Rauh, who has had an extensive career on stage and in film, is the son of Richard S. Rauh, who founded the Pittsburgh Playhouse in 1934. His mother, Helen Wayne Rauh, acted at the Pittsburgh Playhouse from 1935 to 1973 and performed in many major hits, including Oh Dad, Poor Dad, Mamma's Hung You in the Closet and I'm Feelin' So Sad (1962-63); Middle of the Night (1959); The Importance of Being Earnest (1949); Blithe Spirit (1945); and Bye Bye Birdie (1963). The younger Rauh has been acting locally from 1966 to the present at the Pittsburgh Playhouse, Little Lake Theater, and City Theater. He has had roles in Krapp's Last Tape (1999), Little Shop of Horrors (1986), Proof (2004), Last of the Red Hot Lovers (1979), A Thousand Clowns (1974), and many other productions. He ran the Playhouse Film Series from 1979 to 1994 and was a drama critic for the Pittsburgh Post-Gazette from 1995 to 2000.
Rauh has strong ties to Pitt. They include being among the group of Pitt students who, in 1962, helped launch Pitt’s student-run radio station, which then had the call letters WPGH; serving as WPGH’s general manager for a semester; creating the Richard E. Rauh Teaching Artist-in-Residence in Pitt's Department of Theatre Arts; and donating his family’s papers—the Pittsburgh Playhouse Collection—to the Curtis Theatre Collection in the University Library System's Special Collections Department. Rauh also teaches film at Carnegie Mellon University and film and theater at Point Park University.

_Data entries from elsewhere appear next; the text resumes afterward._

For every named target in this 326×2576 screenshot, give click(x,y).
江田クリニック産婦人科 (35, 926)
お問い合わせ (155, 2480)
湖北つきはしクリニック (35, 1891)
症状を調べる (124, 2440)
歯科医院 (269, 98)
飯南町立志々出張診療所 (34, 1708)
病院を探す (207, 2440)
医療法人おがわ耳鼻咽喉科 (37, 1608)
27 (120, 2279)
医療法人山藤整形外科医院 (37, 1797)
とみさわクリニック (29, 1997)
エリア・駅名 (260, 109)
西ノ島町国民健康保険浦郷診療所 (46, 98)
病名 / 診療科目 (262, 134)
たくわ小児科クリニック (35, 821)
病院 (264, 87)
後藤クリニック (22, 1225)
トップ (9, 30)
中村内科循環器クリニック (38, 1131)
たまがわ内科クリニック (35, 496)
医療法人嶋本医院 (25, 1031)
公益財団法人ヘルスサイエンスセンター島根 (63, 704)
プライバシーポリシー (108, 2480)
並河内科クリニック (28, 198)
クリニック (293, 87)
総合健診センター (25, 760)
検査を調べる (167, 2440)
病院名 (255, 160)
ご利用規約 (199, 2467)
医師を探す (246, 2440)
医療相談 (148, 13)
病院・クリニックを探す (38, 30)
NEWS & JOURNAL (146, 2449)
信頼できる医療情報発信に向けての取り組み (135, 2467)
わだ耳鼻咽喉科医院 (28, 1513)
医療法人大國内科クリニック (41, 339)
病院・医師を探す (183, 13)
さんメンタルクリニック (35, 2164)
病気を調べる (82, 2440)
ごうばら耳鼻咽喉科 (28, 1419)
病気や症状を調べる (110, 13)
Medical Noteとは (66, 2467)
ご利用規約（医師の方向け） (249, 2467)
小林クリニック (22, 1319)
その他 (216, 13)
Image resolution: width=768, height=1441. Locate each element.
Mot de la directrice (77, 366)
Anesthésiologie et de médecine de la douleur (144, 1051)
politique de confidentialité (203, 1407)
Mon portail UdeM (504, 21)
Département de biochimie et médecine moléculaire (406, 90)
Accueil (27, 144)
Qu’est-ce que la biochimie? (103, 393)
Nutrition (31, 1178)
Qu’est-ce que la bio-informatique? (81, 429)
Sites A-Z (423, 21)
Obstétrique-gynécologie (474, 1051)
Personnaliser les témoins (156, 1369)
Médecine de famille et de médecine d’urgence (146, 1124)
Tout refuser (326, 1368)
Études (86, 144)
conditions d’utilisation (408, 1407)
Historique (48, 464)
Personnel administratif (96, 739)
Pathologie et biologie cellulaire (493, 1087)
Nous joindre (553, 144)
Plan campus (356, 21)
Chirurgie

About the Kenneth P. Dietrich School of Arts and Sciences Upon receiving the late William S. Dietrich II’s historic gift in 2011, then valued at $125 million, the University named its largest school in honor of Dietrich’s father. The Dietrich School sits at the heart of the University’s academic programs and provides instruction in the natural sciences, humanities, and social sciences for students on the Pittsburgh campus. There are more than 10,000 undergraduate students pursuing majors or certificates in the school’s nearly 50 departments and programs. The school is also home to the largest graduate program in Pittsburgh and to Pitt’s College of General Studies, one of the region’s leading providers of adult education. Faculty members of the school regularly receive the highest forms of national and international recognition, and its students regularly compete with students from the country’s finest universities for the highest national honors.
About The Dietrich Foundation Based in Pittsburgh, The Dietrich Foundation is a Pennsylvania charitable trust created through the extraordinary charitable vision and generosity of William S. Dietrich II, who passed away in October 2011. Dietrich was often asked what inspired him to develop his charitable plan with such careful consideration and foresight. It was Andrew Carnegie, Andrew Mellon, and other great philanthropists of Western Pennsylvania, he explained, who inspired him to give and, with equal importance, to think about how best to give. The foundation’s primary mission is to benefit higher education by providing ongoing and increasing financial support to six institutions important to Dietrich. It also provides support to nine other charitable beneficiaries. Because of Dietrich’s inspired vision, generations of Western Pennsylvanians and the communities in which they live will enjoy the fruits of his remarkable philanthropy.